▸ MATERIAL PROVIDED:
────────────────────

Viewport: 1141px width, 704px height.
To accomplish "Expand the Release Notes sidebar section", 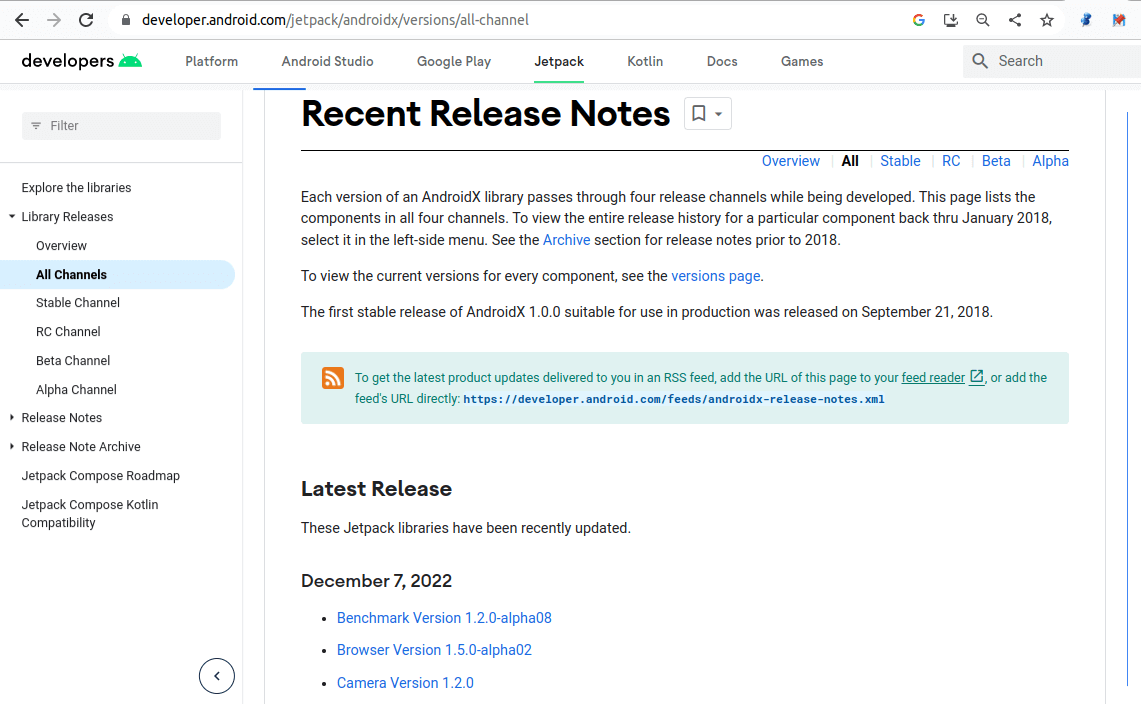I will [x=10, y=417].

────────────────────

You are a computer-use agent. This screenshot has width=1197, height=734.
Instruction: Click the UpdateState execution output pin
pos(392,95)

────────────────────

▸ TASK STATEMENT:
Search the records line by line for the word "height" and copy every line where it appears.

▸ EXERCISE OUTPUT:
Viewport: 1141px width, 704px height.
You are a computer-use agent. This screenshot has width=1197, height=734.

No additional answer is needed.